胸がモヤモヤする、腹立ち? 違う……屈辱? 違う……剣で負けたのはどの位前だったか……そう、考えると悔しさが溢れるはずが、何故か冷静に負けたことを省みる自分がいた。
ふいに飛び起きたビアンカは、祖父の元へ出向いた。
「おじい様」
「どうしたビアンカ? こんな夜更けに」
白い髭に覆われた、ゆったりと優しい雰囲気に柔和な笑顔。祖父 ガリレウス・メッサー・スフォルツアは学者だった。俯き加減のビアンカが、そっと呟いた。
「魔法使いについて、お尋ねしたい事が……」
「話は聞き及んでいるよ」
「本物でしょうか? 目的は何なのでしょうか? 何故急に現れたのでしょうか? どうしてあんなに強いのでしょうか?……どうして……あんな……優しい目をしてるのでしょうか?」
堰を切ったみたいに質問するビアンカに、ガリレウスは優しく微笑んだ。
「一番聞きたい質問は、最後のじゃな?」
「えっ……はい」
図星はビアンカにとって、不快ではなかった。
「魔法使いは世が変わる時に現れる……と言う、言い伝えがある。世が乱れ民が苦しむ時、現れた魔法使いが民を導き、世の悪を退治し、世を救う」
「今の世が、乱れているんでしょうか?」
「国王陛下は病弱じゃ。姫殿下は、まだお小さい。隣国はこの国を狙い、この国もまた、隣国を狙っておる」
近衛騎士団には少し遠い話だが、確かに隣国との小競り合いは増えていた。ビアンカは、背筋に冷たいものを感じた。

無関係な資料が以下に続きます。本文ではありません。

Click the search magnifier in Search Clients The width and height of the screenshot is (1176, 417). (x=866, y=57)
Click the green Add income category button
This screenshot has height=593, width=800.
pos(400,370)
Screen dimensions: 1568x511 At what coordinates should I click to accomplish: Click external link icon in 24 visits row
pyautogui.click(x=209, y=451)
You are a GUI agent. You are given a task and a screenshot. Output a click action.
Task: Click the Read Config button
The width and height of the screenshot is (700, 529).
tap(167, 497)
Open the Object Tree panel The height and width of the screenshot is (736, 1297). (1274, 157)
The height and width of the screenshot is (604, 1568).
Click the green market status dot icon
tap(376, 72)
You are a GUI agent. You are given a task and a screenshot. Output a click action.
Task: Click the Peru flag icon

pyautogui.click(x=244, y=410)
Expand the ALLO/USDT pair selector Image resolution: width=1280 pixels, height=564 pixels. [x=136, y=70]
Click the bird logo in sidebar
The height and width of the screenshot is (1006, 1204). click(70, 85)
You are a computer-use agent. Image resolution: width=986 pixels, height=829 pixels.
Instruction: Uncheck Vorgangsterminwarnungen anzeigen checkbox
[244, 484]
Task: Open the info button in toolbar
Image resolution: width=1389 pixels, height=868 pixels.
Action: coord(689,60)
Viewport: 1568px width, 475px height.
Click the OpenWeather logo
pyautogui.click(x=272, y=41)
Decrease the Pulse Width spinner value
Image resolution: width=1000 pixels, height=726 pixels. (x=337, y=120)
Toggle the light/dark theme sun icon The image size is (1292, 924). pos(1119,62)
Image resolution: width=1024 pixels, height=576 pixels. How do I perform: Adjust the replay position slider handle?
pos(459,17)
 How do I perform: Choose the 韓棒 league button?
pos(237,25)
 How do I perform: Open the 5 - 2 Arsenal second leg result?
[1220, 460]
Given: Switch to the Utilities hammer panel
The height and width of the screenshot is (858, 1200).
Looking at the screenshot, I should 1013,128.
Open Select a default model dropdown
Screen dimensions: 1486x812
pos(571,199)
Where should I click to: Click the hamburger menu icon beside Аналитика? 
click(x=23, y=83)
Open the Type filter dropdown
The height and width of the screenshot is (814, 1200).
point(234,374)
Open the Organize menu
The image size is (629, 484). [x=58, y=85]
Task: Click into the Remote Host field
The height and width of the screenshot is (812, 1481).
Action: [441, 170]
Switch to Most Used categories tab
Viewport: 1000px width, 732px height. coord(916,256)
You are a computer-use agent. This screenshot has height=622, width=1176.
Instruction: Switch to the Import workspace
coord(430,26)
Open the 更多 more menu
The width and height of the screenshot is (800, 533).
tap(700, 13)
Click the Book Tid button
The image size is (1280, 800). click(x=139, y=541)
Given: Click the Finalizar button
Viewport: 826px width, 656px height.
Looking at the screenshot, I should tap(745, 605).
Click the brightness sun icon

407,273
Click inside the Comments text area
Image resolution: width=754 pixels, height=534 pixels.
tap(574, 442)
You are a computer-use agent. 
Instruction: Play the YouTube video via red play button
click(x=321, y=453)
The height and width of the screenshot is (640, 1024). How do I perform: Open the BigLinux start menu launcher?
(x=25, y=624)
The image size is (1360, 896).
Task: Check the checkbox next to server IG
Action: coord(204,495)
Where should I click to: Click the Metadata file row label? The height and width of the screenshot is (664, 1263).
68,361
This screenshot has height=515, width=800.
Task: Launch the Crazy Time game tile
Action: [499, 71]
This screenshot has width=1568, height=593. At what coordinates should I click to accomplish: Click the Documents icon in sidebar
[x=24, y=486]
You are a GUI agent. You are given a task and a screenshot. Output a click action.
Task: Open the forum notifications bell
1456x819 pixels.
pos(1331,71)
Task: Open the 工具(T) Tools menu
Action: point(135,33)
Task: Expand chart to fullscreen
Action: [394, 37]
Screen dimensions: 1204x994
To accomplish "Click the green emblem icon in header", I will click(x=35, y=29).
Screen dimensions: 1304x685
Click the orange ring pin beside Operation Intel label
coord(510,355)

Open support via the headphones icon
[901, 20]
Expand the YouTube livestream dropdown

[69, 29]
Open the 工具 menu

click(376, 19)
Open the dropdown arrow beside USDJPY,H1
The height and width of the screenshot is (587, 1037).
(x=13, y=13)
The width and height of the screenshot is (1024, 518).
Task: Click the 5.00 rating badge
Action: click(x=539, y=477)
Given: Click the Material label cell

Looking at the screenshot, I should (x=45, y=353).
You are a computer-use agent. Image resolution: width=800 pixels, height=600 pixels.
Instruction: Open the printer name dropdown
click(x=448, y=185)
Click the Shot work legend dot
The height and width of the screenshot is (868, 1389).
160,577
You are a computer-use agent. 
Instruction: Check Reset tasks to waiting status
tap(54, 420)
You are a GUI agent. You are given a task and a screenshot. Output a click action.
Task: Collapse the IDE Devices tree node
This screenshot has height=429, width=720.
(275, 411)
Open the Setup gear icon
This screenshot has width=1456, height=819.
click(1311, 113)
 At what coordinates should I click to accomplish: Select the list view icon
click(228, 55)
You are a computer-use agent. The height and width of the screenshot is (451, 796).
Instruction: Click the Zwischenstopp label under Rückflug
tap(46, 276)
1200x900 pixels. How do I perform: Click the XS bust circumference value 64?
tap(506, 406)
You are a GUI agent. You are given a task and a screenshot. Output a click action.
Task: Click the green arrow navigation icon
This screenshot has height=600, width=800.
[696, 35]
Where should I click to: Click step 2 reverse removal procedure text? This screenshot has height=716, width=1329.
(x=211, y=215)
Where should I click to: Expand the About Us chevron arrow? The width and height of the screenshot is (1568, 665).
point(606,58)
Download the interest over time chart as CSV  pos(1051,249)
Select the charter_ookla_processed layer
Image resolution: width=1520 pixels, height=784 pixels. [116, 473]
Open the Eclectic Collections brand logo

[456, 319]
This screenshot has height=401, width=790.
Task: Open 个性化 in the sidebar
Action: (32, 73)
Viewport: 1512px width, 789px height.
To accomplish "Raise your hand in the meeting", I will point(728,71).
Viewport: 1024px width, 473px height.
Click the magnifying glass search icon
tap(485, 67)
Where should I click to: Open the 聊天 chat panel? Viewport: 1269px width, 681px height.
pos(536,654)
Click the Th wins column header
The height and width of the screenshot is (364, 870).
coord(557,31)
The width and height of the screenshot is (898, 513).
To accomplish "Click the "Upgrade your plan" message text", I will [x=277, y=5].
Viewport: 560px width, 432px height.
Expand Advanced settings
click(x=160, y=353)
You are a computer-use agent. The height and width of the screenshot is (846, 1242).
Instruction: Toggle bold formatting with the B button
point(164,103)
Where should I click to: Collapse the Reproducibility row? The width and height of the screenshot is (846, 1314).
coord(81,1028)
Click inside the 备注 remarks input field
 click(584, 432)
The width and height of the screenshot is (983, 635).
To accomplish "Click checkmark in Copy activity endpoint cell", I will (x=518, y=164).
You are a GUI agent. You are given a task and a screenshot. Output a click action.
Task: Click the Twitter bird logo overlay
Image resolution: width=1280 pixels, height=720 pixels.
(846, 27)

「本物かどうかは正直分らん。ただ、ビアンカの心を解き解した魔法使い殿は、ビアンカにとっては本物なのかもしれんな」
ガリレウスの優しい笑顔と言葉は、そっと俯いたビアンカを包み込んだ。そして、その様子を見たガリレウスは続けた。
「甲冑を身に着け戦うビカンカと、素直で優しく、ちょっとオッチョコチョイのビアンカ、どちらが本当のビアンアかのぅ」
ガリレウスの笑顔に、少し肌蹴たネグリジェ姿のビアンカは赤面した。父親が亡くなって以来、母と家を守る為に前だけを見詰め、今まで来た。
張り詰めた使命感と逃れられない命題は、ビアンカの精神思考を圧迫し、余裕を削り穏やかなココロを片隅に追いやっていた。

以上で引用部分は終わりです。